The promises of LLM-assisted software programming has led to several recent attempts to explore automated code generation for hardware description languages (HDLs) such as Verilog and SystemVerilog (Li et al., 2023a; Lu et al., 2024; Liu et al., 2023a; Thakur et al., 2023). Although multiple datasets, pre-trained models, and code infrastructures have been introduced, several key challenges reamin in LLM-assisted hardware design generation:

•

The data availability of HLD designs for LLM training and finetuning. Figure 1 compares the volume of training samples for software programming languages versus HDLs. For instance, the general-purpose code dataset StarCoder (Li et al., 2023a), as presented in Figure 1 (a), shows that the available amount of HDL designs is less than $1\%$ of those for C++. Similar trends can also be observed in specialized datasets, such as RTLLM (Lu et al., 2024) for Verilog and CodeParrot (Tunstall et al., 2022) for Python. Figure 1(b) indicates that the dataset size of RTLLM is less than $1\%$ of that for CodeParrot. Therefore, the quantity of training data available for hardware design is significantly lower than for software programming languages.
•

Inability of utilizing learned knowledge from pre-trained coding LLMs. Pre-trained coding LLMs are primarily trained on software programming languages, which differ significantly in semantics and syntax from HDLs. Therefore, the knowledge acquired during pre-training cannot be directly applied to hardware code generation, compounding the data scarcity issue.
•

Cost of HDL generation using LLMs. Figure 2 illustrates the number of tokens required for generating identical hardware designs using High-Level Synthesis (HLS) versus HDL. It shows that HDL implementations require approximately $3\thicksim 4$ times more tokens than HLS designs, making HLS-based design generation a more sustainable solution considering the latency, energy, and monetary costs associated with LLM inference.

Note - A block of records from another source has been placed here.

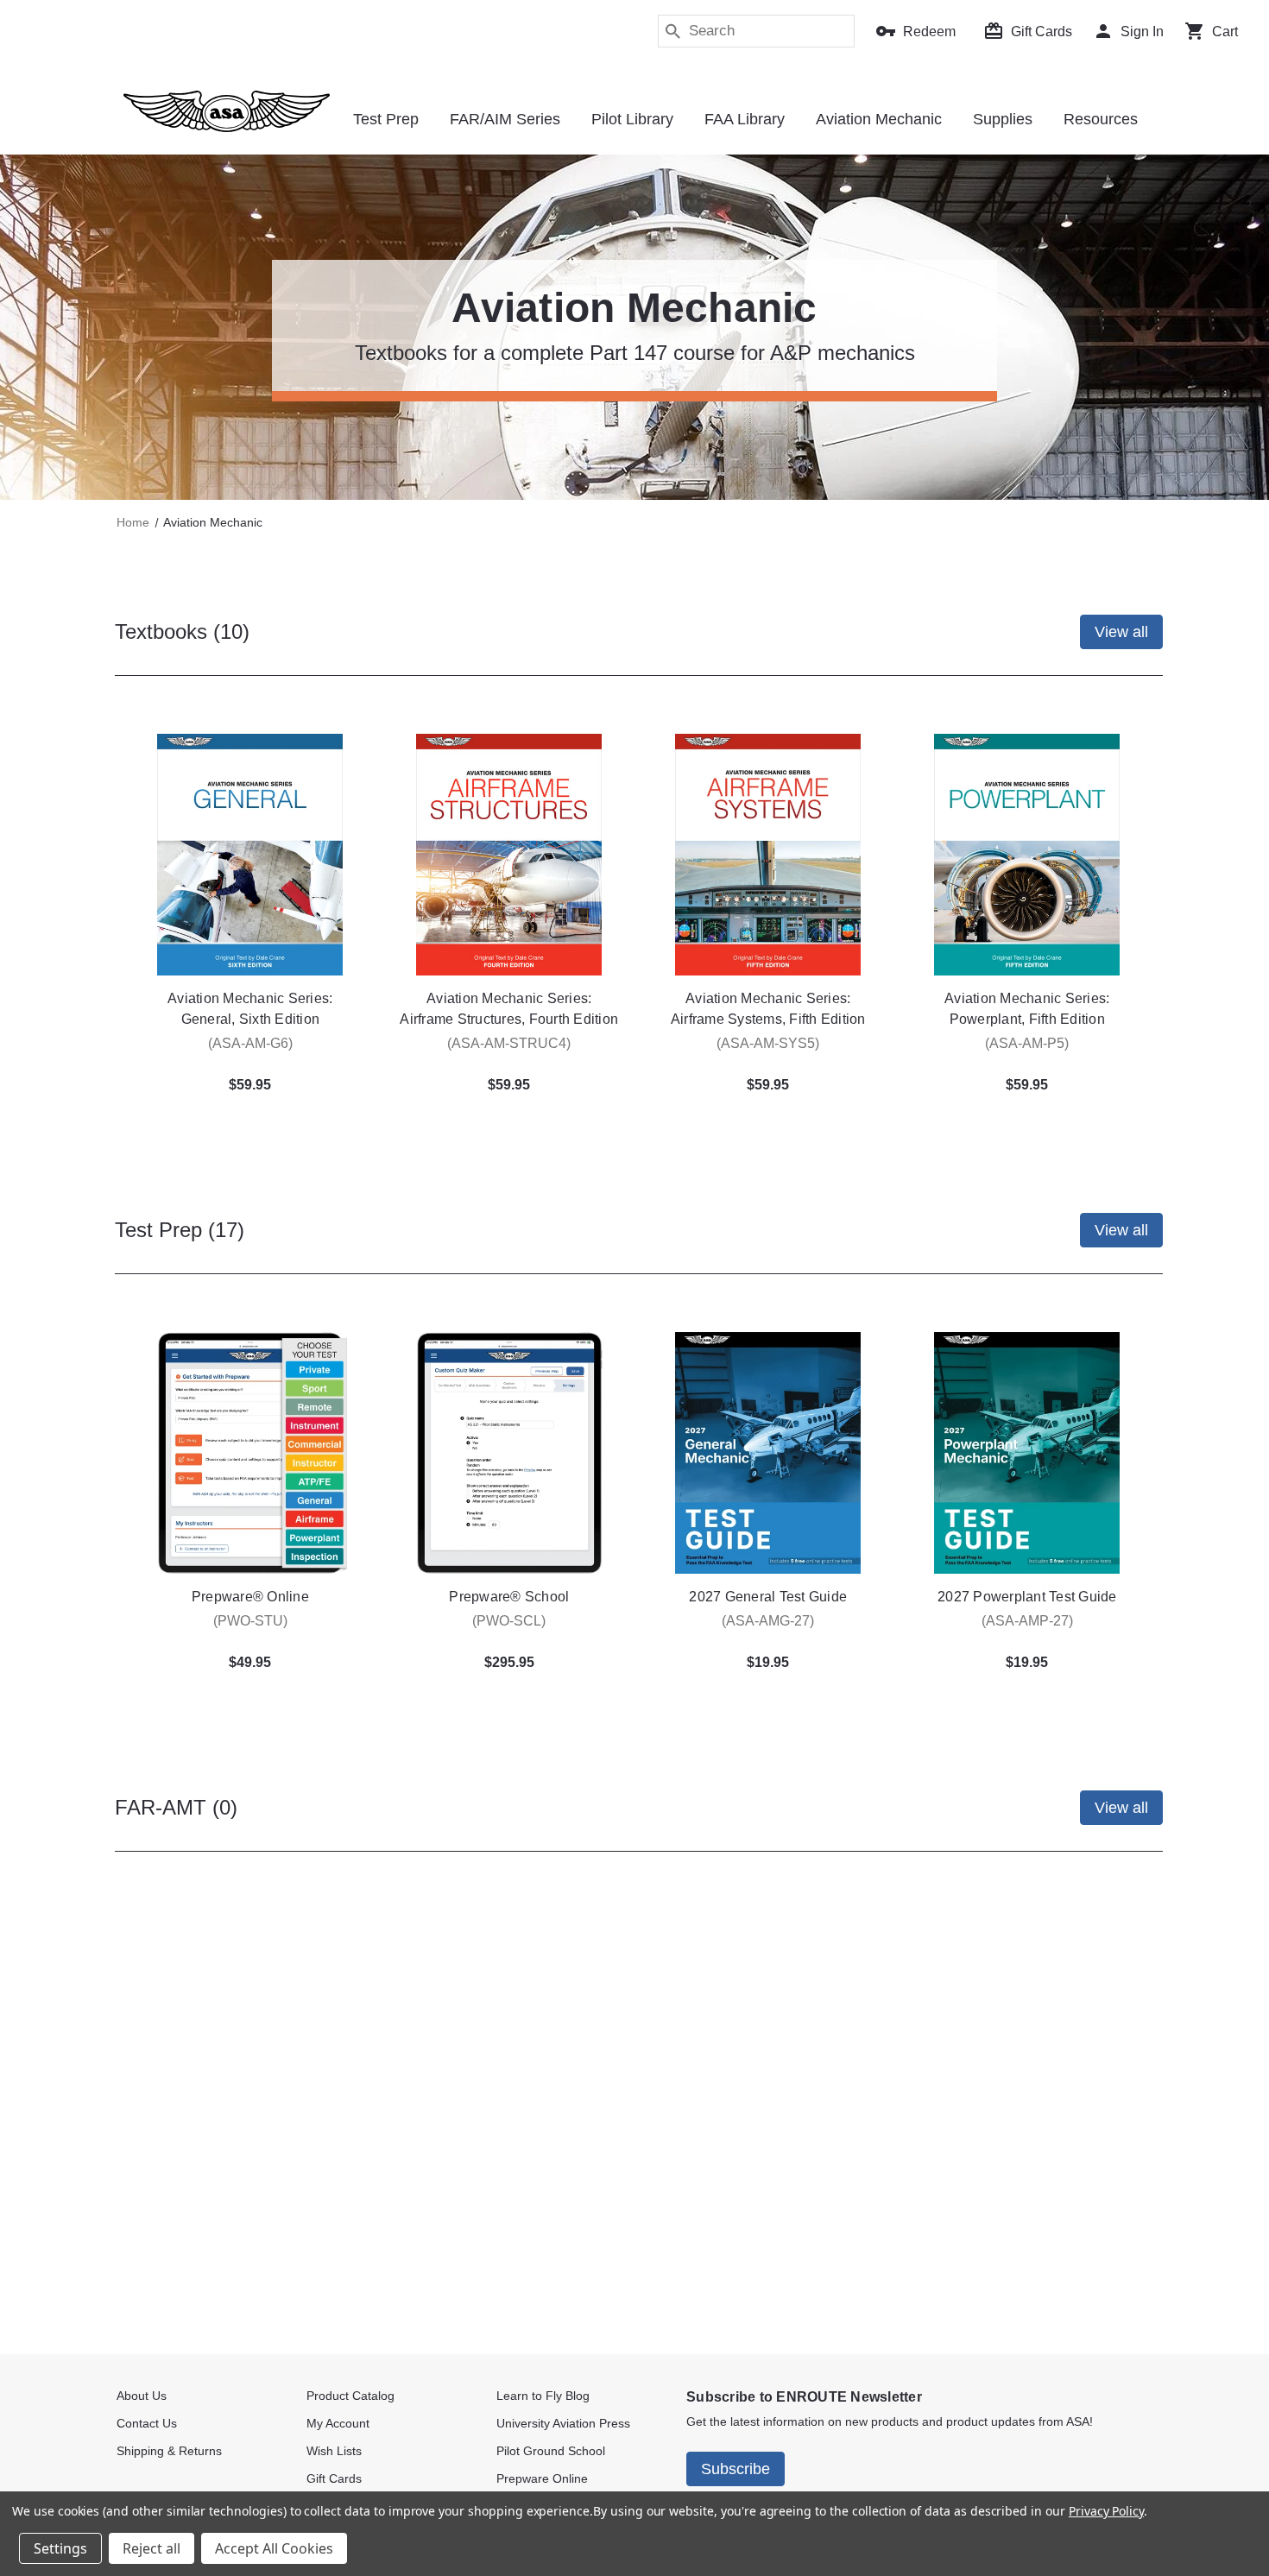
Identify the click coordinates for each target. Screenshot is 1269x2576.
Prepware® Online (250, 1596)
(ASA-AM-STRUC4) (509, 1043)
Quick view (249, 854)
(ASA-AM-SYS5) (768, 1043)
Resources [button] (1101, 119)
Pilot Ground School (550, 2451)
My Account (337, 2423)
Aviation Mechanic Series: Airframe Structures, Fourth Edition (509, 1008)
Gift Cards (1041, 31)
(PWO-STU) (250, 1620)
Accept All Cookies (274, 2548)
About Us (142, 2395)
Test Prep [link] (386, 119)
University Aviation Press (563, 2423)
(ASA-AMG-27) (768, 1620)
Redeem (929, 31)
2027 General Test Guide (768, 1596)
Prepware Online (542, 2478)
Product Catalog (350, 2395)
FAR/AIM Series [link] (505, 119)
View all (1121, 632)
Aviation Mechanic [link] (879, 119)
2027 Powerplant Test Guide (1027, 1596)
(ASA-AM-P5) (1027, 1043)
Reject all (151, 2548)
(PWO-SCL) (509, 1620)
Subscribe (735, 2469)
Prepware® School (509, 1596)
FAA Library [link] (744, 119)
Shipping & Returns (169, 2451)
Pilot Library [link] (632, 119)
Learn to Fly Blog (543, 2395)
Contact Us (147, 2423)
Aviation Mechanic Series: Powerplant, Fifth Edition (1026, 1008)
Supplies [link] (1002, 119)
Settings (60, 2548)
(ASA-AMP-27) (1027, 1620)
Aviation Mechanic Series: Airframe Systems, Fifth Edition (768, 1008)
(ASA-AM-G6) (250, 1043)
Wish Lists (334, 2451)
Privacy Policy (1106, 2511)
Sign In (1142, 31)
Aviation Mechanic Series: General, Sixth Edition (249, 1008)
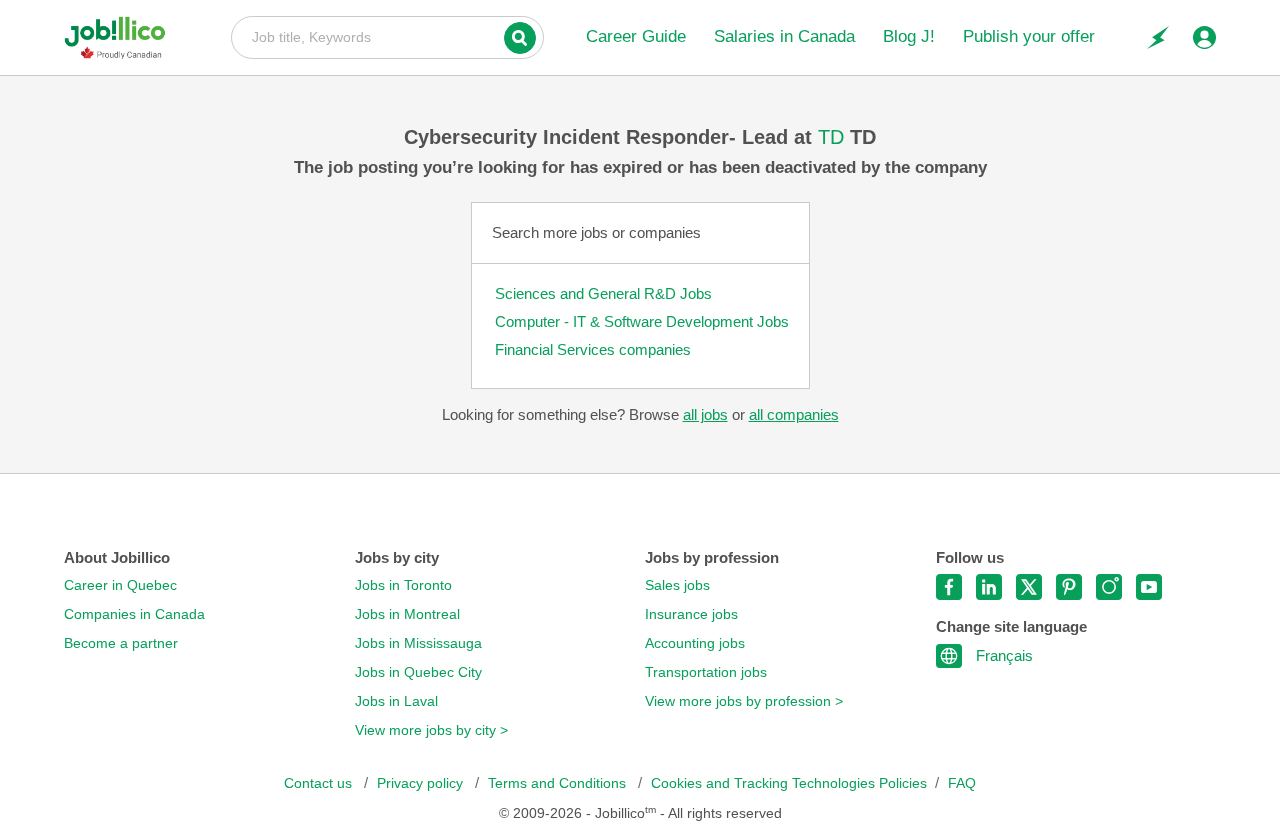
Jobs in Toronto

To address the aforementioned issues, this paper proposes an LLM-assisted framework for generating HLS-based^†^††This paper focues on C-based HLS. hardware designs. By crawling HLS designs from open-source Github repositories, we collect a dataset to facilitate the fine-tuning of pre-trained LLM for the downstream HLS code generation. The benefits of generating HLS code are two folds: i) Given that HLS shares main semantics and syntax with C/C++, the coding knowledge acquired during the pre-training phase of the LLMs can be effectively utilized for hardware design. This compatibility also reduces the learning curve and dataset requirements for fine-tuning, as the additional knowledge needed for HLS is less than for traditional HDL coding. ii) The number of tokens required to generate HLS code is lower compared to HDLs, rendering our approach more cost-effective and energy-efficient than previous methodologies. To further improve the quality of the generated designs, the framework incorporates debugging feedback loops and a chain-of-thought enhancement mechanism, systematically integrating detected bugs back into the input for iterative refinement. Overall, our contributions can be summarized as follows:

•

Finetuning pre-trained code language models for HLS-based hardware generation, using a collected dataset with over $40,000$ data entries, each containing a text prompt and the corresponding HLS-based hardware design (Section 3).
•

Developing a framework that automatically produces HLS designs from input prompts, with an end-to-end evaluation of the syntax and functionality correctness (Section 4.1).
•

Integrating multiple optimization techniques such as feedback loops and chain-of-thought techniques, which improve the pass rate for syntax and functionality (Section 4.2 & Section 4.3).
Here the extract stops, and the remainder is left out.